Weekly Market Review (13 May 2019) - What happened & What's next?


Market update

  • After the trade talks hit a wall last week, the Trump administration unexpectedly decided to increase tariffs to 25% (from 10%) on USD200bn worth of Chinese imports. Subsequently, Asian equities slumped by -4.9%WoW. While there has been some reconciliatory tone from the US and China on Friday after Asian markets shut, there remains considerable uncertainty over the next steps of trade talks. Markets remain highly sensitive to trade-talks given expectations of some form of a trade-agreement ahead of these tensions. Hence, volatility is expected to remain high in the near term.
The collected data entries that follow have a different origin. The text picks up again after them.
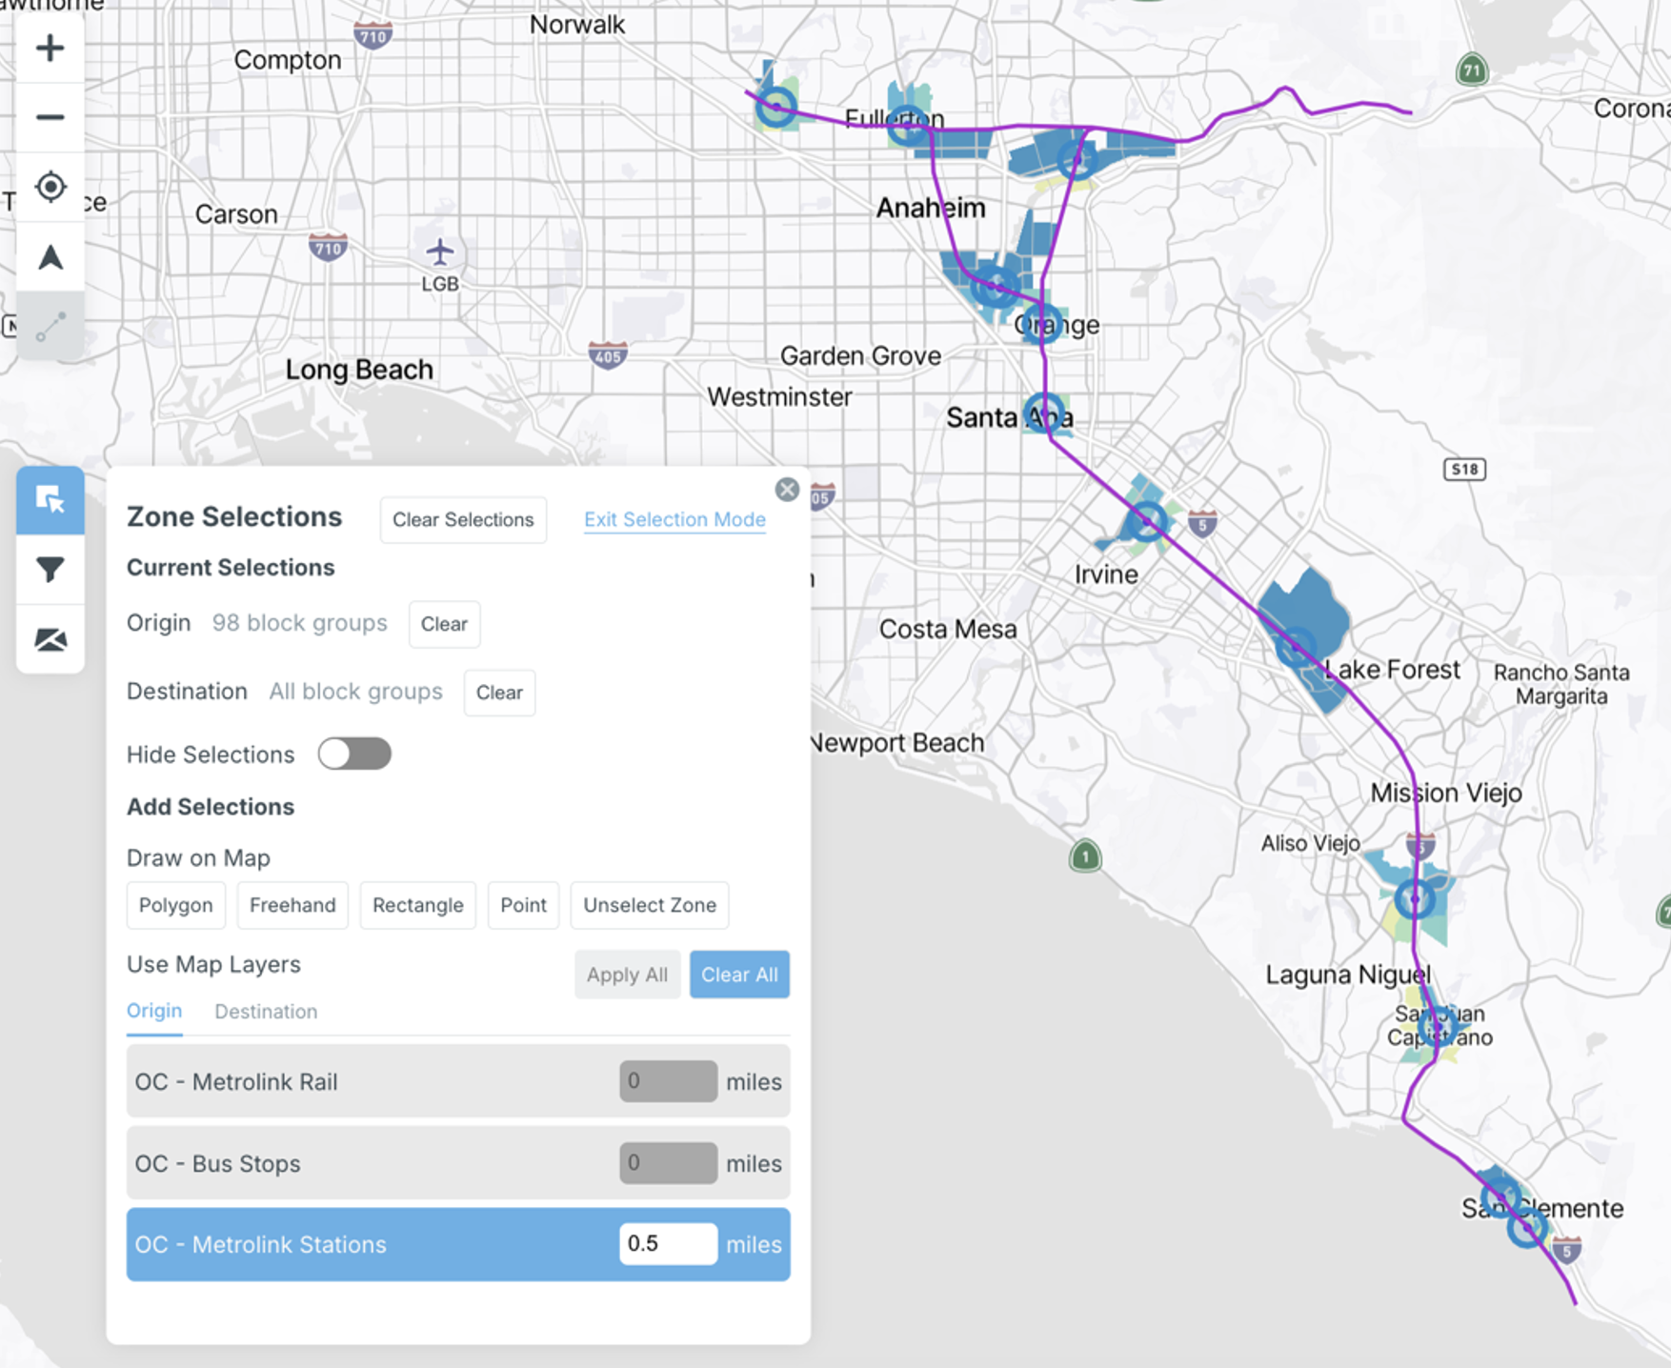The image size is (1671, 1368).
Task: Click the locate me crosshair icon
Action: (x=50, y=187)
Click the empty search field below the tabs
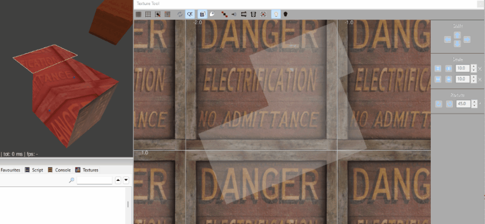The height and width of the screenshot is (224, 485). 95,180
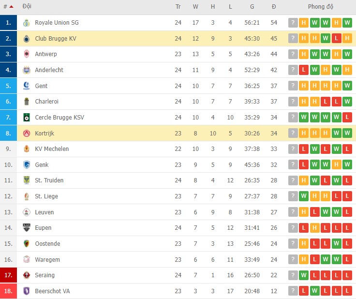Click the Eupen black-and-white crest
This screenshot has width=356, height=299.
click(27, 227)
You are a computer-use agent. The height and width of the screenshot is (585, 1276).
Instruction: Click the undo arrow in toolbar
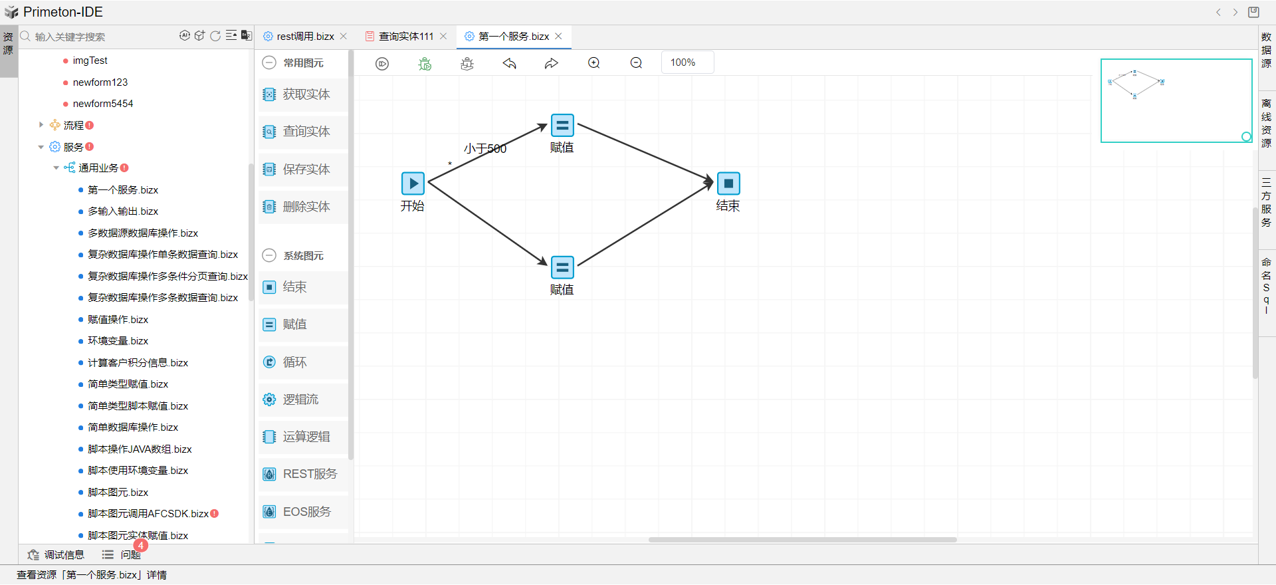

On domestic side, JCI plummeted to IDR6,209.1 (-1.7%WoW) by the end of the week, dragged down by foreign outflow of USD211m. Mining sector was the worst performer with -4.4%WoW as trade tension intensified. Meanwhile, Consumer sector was the only sector that moving to positive direction (+1.5%WoW). News flows to be watched within this week include Indonesia Trade Balance and BI 7-Day Reverse Repo; China Retail Sales and Industrial Production; US Retail Sales, Industrial Production and initial jobless claim.
  • IDR fell to IDR14,327 (-0.4%WoW), relatively in-line with average emerging markets (-0.3%WoW). On the other hand, DXY fell to 97.3 (-0.2%WoW).
  • After US increased tariffs from 10% to 25% on USD200bn good from China, IDR bond market yield increased by 4-20 bps. 20 year yield increased the most.
  • Foreign investor decreased position by IDR0.7trn, mostly seen on 5 years series.
  • US Treasury yield decreased from 2.54% to 2.47% over the week after US raise tariffs to 25% on USD200bn of Chinese exports.


Global news

  • US Initial Jobless Claims dropped 2,000 to a seasonally adjusted 228,000 for the week ended May 4. It fell less than market expectation of 220,000.
  • U.S. trade deficit rose a modest 1.5% in March’19 to a seasonally adjusted USD50bn, slightly smaller than expectations for a USD50.2bn trade gap.
  • China’s FX reserves dropped to USD3.095trn in April’19 from USD3.099trn in March’19, the first monthly decline in six months.
  • China’s consumer price index (CPI) in April’19 rose 2.5%YoY, meeting analysts’ expectations and slightly higher than the 2.3%YoY in March.
  • China’s Producer price inflation (PPI) rose +0.9%YoY in April, the fastest pace since Dec’2018. That was up from a +0.4%YoY increase in March, and higher than the +0.6% increase economists expected.
  • There are three key sources of disagreement on US- China trade talks: Beijing demands US remove all additional tariffs; on targets that are set by the US on goods to be purchased by China; and the wording of the agreement’s text.


Domestic News

  • Current account deficit narrowed to USD7bn or 2.6% of GDP in 1Q19 (vs a deficit of USD9.2bn or 3.6% of GDP in 4Q18). This marks the first improvement in the current account since 1Q17.
  • Balance of payments (BOP) recorded a surplus of USD2.4bn, compared to USD5.4bn previously. Surplus in the BOP likely contributed to the rise in forex reserves during the early part of the quarter, and used along with efforts to maintain IDR stability.
  • Indonesia’s 1Q19 real GDP slipped to +5.07%YoY from +5.18%YoY in 4Q18, a level slightly below consensus expectation at 5.20%. In summary, government expenditure, non-profit institutions spending, and net exports recorded improvement, while slowdown occurred in private consumption and gross fixed capital formation. Of those last two, the GFCF was the main source of slowdown.
  • FX Reserve reached USD124.3bn in Apr19, which was relatively stable compare to the previous month at USD124.5bn. the reserve position is equivalent to finance 7.0 months of imports, well above the minimum threshold of 3 months of imports.